Em 2010, tablets eram vistos como extensões naturais do sucesso obtido pelos smartphones. Lideradas pela Apple, diversas companhias começaram a lançar aparelhos com funções e hardwares variados com o objetivo de conquistar os consumidores que deixavam de lado opções restritas a mesas por produtos mais portáteis.

Chegando ao Mobile World Congress 2016, parece que as principais empresas do mundo da tecnologia esqueceram que o formato um dia existiu. Nomes como Samsung, Sony, HTC e LG sequer mencionaram tablets em suas conferências, e não foi surpreendente descobrir que nenhuma das marcas trabalha com uma ideia nova nessa área.

As exceções a esse regra foram a Lenovo, que investiu em dispositivos mais baratos, e a Huawei, que anunciou o MataBook — opção que se assemelha mais ao Surface Pro do que a um tablet convencional. Entre as razões para a queda de popularidade dos produtos está o fato de que o mercado está recheado de aparelhos na faixa dos US$ 200 (aproximadamente R$ 1 mil) que são perfeitamente funcionais, o que desestimula a produção de modelos “flagship”.

Também não contribui para isso o fato de que esses aparelhos não são tão necessários para a maioria dos consumidores quanto um smartphone — cujas telas continuam a crescer. Se há alguns anos uma tela de 5,3 polegadas era considerada grande, agora esse já é o padrão médio adotado por muitas fabricantes.
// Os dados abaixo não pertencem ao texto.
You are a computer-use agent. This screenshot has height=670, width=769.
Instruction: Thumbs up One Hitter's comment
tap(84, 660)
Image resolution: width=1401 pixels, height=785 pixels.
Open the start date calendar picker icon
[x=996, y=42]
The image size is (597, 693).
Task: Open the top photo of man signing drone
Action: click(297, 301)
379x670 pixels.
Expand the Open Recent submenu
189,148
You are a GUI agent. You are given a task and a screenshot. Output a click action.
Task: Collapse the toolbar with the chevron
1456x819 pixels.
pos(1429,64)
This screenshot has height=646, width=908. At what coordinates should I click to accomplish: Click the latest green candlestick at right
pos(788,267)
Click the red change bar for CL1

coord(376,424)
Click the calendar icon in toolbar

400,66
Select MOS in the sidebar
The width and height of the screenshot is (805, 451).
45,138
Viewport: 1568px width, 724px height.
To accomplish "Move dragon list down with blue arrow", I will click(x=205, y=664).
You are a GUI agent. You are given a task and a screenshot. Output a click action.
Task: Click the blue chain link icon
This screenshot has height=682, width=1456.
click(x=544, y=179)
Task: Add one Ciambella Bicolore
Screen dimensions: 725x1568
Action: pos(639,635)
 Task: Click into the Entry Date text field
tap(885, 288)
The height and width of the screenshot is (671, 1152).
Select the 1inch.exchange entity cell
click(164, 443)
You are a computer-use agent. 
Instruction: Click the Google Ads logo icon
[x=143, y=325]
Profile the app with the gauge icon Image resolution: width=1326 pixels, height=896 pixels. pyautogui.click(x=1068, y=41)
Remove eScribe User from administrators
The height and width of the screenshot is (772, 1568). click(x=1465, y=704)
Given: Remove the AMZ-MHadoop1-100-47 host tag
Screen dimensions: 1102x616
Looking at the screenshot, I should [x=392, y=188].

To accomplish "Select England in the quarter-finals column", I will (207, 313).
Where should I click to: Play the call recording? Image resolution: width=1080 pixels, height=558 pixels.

O site TechCrunch especula que os tablets não devem ter uma grande sobrevida no mercado, com exceção do iPad — que continua o líder do mercado. Segundo o redator Romain Dillet, a situação ainda pode ser revertida caso fabricantes apostem em produtos capazes de substituir laptops dedicados ou que ofereçam boas opções a artistas — algo bem diferente dos modelos atuais, que tentam competir com smartphones e sempre acabam perdendo essa aposta.